Canadian wheat market faces turmoil amidst US-Canada trade tensions

Source:  S&P Global Platts

The ongoing trade dispute between the US and Canada is set to drive further volatility in the Canadian wheat market, with farmers and exporters having to adjust to higher costs and shifting trade flows.

Following a monthlong pause on US tariffs on Canada and Mexico, President Donald Trump officially levied 25% tariffs on the two countries on March 4. However, after facing a 25% retaliatory tariff from Canada and engaging in multiple negotiations with both countries’ leaders, some tariffs were put on an extended pause, now reportedly until April 2.

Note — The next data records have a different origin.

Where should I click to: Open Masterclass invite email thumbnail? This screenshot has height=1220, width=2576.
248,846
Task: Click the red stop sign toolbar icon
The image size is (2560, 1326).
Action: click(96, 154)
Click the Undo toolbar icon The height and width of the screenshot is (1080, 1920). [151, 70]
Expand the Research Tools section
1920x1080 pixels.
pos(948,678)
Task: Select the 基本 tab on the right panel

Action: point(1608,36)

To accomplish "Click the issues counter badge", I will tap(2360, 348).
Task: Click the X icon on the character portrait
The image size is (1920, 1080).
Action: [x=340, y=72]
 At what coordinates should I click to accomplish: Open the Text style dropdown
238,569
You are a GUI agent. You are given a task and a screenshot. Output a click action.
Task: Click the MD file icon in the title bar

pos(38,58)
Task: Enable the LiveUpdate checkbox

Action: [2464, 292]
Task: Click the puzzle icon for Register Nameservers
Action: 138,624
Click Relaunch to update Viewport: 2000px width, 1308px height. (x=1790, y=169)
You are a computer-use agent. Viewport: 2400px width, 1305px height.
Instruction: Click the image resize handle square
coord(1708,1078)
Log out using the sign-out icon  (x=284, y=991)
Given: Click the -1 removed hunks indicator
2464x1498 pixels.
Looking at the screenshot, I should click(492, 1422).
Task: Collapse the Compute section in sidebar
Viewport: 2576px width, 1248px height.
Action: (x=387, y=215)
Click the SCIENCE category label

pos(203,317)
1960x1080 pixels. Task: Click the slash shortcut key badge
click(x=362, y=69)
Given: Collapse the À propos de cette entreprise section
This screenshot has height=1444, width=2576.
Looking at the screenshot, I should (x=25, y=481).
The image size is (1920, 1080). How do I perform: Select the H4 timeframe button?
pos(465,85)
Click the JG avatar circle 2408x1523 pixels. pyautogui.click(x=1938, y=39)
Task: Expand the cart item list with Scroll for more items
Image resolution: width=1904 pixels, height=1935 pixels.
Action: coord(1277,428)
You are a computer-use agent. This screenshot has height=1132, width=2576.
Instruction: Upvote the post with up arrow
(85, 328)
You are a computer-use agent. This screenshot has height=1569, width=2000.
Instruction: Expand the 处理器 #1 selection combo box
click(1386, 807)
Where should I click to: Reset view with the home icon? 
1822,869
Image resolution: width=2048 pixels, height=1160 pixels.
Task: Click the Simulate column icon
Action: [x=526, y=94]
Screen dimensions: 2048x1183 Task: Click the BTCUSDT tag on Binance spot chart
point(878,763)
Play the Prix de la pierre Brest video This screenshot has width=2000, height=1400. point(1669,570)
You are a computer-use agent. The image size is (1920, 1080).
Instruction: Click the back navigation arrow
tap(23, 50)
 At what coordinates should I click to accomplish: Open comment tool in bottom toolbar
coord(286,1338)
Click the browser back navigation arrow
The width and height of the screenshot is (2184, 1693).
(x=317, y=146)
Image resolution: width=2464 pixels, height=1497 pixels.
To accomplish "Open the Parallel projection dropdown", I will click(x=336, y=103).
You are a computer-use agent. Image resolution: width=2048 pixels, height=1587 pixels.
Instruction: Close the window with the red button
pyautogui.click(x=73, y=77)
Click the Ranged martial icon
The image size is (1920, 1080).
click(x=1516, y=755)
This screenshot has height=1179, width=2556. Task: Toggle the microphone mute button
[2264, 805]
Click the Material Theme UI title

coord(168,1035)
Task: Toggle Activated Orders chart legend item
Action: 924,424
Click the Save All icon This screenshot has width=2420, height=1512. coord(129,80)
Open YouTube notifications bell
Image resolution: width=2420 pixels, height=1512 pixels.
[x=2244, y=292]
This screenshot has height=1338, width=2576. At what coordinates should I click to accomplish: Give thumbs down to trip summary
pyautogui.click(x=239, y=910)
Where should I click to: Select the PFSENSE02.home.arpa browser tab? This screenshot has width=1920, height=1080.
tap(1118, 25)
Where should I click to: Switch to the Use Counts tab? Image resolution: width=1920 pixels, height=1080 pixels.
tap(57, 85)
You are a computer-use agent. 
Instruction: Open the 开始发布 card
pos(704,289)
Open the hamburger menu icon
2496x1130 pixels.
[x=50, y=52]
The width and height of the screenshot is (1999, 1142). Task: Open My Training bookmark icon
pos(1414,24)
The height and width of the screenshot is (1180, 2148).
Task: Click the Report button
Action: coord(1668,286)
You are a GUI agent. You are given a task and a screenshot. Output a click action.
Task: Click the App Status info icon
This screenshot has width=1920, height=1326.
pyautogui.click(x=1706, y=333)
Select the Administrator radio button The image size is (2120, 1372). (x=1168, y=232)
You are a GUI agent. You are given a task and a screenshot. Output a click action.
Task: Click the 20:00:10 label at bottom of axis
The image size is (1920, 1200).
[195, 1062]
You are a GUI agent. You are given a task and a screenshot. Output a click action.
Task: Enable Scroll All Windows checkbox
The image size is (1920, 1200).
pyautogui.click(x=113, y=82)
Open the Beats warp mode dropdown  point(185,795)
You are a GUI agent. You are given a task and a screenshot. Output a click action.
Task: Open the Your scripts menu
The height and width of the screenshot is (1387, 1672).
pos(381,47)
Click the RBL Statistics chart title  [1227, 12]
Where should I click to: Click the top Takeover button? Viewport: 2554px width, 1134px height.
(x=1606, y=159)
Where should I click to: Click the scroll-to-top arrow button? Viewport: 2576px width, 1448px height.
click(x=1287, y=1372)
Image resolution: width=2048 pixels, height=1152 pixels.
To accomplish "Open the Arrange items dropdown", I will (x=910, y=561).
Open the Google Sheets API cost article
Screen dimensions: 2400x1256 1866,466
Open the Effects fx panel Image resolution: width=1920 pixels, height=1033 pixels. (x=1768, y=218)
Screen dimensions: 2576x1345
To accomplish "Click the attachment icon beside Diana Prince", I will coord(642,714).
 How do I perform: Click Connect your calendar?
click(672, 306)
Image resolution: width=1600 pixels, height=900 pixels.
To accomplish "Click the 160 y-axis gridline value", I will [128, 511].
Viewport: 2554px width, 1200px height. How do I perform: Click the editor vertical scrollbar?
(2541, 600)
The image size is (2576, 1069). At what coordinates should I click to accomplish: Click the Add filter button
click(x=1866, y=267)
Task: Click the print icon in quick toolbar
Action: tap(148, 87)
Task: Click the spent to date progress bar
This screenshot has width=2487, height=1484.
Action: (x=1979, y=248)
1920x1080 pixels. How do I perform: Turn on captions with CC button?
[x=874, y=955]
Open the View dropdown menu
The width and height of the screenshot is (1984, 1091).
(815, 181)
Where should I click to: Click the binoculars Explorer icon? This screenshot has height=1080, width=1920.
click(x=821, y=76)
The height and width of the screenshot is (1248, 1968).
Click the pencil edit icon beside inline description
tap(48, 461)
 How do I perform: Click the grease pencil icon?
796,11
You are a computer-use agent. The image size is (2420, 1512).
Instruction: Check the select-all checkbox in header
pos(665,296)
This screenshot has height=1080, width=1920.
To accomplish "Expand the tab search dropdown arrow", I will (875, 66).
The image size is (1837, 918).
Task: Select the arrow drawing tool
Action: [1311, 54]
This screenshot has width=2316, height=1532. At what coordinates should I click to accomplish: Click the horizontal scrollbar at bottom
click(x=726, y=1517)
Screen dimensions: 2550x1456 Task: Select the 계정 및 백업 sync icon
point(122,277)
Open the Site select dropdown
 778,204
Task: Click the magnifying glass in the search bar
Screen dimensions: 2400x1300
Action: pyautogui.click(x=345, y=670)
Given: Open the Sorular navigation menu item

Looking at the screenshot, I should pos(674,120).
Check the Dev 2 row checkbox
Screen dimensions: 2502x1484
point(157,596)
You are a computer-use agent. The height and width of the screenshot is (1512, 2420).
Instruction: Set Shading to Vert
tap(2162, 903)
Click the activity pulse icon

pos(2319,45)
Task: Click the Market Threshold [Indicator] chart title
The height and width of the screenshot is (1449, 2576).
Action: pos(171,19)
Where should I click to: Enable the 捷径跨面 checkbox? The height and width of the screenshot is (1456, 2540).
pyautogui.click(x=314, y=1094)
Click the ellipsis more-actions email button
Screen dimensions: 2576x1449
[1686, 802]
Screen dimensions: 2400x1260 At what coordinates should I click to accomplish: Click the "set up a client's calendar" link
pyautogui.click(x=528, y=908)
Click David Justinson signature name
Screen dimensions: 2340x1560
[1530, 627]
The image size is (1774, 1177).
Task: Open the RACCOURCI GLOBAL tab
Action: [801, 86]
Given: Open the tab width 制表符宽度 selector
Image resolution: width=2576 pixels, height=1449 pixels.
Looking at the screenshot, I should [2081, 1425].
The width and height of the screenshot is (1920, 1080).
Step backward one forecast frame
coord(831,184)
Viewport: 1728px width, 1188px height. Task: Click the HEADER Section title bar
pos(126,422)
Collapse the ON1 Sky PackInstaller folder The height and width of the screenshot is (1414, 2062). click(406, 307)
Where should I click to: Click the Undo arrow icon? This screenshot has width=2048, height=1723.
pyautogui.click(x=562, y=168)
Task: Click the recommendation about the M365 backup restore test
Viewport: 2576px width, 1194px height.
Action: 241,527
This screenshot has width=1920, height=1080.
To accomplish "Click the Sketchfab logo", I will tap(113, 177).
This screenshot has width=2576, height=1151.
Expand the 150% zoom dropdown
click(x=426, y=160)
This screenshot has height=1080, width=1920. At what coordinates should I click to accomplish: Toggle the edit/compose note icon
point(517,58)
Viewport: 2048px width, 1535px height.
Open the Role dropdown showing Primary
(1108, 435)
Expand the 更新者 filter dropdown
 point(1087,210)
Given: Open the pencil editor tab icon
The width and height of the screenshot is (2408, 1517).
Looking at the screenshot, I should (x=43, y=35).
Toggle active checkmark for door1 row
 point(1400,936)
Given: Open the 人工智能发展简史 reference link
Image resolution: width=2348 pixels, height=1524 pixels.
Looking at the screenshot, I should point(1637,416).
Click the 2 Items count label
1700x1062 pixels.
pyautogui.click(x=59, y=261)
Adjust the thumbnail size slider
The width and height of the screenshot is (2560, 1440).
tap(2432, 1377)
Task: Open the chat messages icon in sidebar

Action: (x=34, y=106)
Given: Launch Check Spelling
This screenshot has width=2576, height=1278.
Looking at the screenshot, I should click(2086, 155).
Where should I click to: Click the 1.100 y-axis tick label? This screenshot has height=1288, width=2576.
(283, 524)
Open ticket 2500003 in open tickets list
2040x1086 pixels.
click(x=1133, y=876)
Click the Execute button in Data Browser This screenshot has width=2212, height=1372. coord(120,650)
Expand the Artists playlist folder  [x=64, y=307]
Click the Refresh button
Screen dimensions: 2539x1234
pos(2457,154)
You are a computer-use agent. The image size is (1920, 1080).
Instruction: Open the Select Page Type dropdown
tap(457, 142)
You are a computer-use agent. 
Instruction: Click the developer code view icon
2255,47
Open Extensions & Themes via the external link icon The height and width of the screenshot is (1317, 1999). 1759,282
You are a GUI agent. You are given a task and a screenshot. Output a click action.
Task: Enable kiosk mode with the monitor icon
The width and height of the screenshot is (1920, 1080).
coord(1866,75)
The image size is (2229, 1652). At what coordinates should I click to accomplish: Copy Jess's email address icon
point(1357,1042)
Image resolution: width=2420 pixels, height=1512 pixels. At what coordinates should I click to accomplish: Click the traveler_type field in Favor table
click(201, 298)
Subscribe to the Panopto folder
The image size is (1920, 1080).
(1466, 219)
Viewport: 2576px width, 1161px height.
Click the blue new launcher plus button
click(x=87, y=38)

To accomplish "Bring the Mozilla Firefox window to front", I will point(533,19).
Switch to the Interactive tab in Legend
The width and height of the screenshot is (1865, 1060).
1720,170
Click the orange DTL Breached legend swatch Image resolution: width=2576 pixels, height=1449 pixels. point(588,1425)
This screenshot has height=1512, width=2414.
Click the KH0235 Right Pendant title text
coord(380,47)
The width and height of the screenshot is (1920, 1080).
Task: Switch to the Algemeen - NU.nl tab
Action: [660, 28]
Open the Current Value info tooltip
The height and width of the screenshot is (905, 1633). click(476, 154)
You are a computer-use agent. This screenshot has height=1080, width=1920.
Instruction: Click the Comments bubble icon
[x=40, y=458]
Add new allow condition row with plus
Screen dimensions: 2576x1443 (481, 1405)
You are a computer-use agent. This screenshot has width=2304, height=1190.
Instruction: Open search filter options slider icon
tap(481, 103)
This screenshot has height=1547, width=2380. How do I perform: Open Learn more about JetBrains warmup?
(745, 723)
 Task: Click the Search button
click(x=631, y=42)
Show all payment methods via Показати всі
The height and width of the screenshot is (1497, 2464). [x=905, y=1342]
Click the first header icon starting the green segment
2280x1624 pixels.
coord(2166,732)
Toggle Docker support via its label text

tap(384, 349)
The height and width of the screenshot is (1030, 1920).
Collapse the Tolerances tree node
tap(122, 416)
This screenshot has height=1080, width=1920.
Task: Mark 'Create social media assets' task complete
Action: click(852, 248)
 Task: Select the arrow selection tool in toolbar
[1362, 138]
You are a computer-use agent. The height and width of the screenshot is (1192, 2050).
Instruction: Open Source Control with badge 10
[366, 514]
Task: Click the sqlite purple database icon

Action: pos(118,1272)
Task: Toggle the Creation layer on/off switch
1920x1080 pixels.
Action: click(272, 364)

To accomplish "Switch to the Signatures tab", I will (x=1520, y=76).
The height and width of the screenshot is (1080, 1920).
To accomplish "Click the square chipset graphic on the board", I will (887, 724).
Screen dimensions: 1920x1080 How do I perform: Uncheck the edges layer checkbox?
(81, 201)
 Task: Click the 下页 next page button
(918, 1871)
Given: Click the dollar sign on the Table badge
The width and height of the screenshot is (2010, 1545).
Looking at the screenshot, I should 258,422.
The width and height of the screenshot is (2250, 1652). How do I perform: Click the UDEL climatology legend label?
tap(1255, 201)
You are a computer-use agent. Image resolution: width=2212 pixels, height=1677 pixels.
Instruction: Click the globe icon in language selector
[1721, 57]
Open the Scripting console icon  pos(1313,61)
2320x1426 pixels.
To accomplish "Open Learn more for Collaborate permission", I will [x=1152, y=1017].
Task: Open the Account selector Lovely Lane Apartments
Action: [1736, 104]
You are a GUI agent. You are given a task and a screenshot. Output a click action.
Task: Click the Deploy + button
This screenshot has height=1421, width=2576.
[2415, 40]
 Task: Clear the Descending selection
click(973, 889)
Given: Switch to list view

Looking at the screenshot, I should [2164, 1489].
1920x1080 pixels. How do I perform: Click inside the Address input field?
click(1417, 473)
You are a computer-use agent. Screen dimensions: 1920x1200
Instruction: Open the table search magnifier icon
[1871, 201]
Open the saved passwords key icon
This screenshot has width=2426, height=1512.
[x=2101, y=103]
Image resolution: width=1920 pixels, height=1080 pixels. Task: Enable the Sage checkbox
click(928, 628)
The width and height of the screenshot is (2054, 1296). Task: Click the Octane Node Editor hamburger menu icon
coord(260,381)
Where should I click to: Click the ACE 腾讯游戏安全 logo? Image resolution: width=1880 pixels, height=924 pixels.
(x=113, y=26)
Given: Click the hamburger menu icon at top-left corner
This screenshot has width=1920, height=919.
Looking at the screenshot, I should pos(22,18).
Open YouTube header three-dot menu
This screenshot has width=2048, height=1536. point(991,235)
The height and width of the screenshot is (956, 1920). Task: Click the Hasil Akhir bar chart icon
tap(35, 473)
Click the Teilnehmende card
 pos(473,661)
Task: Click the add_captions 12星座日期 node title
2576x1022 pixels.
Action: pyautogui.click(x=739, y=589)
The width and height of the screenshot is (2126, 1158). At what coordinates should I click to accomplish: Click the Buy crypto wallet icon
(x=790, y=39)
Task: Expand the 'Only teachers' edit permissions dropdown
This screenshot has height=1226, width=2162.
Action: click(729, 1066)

Varied prices confuse market participants

The immediate effects of these developments have led to broader price disparities and inconsistent offers for Canadian Western Red Spring (CWRS) wheat. Demand remains low, and producers hesitate to sell amid weakening prices and rising origination costs. Selling activity has slowed, as a result, with available stocks becoming more competitively priced. Those in need of replacement stocks are subject to offer up to 15 cents per bushel higher than those with stock.

“The market is disjointed right now,” said one Canadian wheat trader, “there’s a clear divide between those who have wheat and those who don’t and have to buy at a premium.”

Tariffs have led to significant price volatility in the past few weeks. While some sellers offer discounted rates to move inventory, others are holding out, hoping for a market rebound. Logistical challenges, such as vessel congestion and limited farmer selling, further complicate market dynamics.

“Some of these offers are ridiculously low,” said another trader. “With farmers not selling and vessels bunching up, the economics of these trades don’t make sense.”

Market adjusts in response

With tariffs affecting North American trade, exporters are shifting focus to alternative markets, particularly in the Middle East and Southeast Asia. However, strong competition from other wheat-producing regions complicates these efforts. Rising costs for fertilizers, machinery, and transportation are further weighing on the industry, reducing producer profit margins.

Farmers are also facing rising uncertainty as prices fluctuate. “Prices went down at first, but they’ve come back up a bit,” said one wheat producer, who expects the market to eventually stabilize on its own. The outcome of the upcoming planting season in May will play a significant role in pricing. “If we have a good harvest, prices will drop even further, and tariffs will only make it worse,” the producer noted. Conversely, if growing conditions are poor, a limited supply may lift prices regardless of trade policies.

Given the limited global competition for red spring wheat, many producers are opting to “wait it out” in hopes of a more favorable market, with some still holding onto approximately 25% of last year’s production.

As tensions between the US and Canada persist, Canadian wheat prices are expected to remain volatile. Market participants are closely monitoring policy developments, anticipating further disruptions if trade relations do not improve. Without a clear resolution, price swings and supply chain disruptions are likely to continue, making strategic market positioning essential for producers and buyers in the coming months.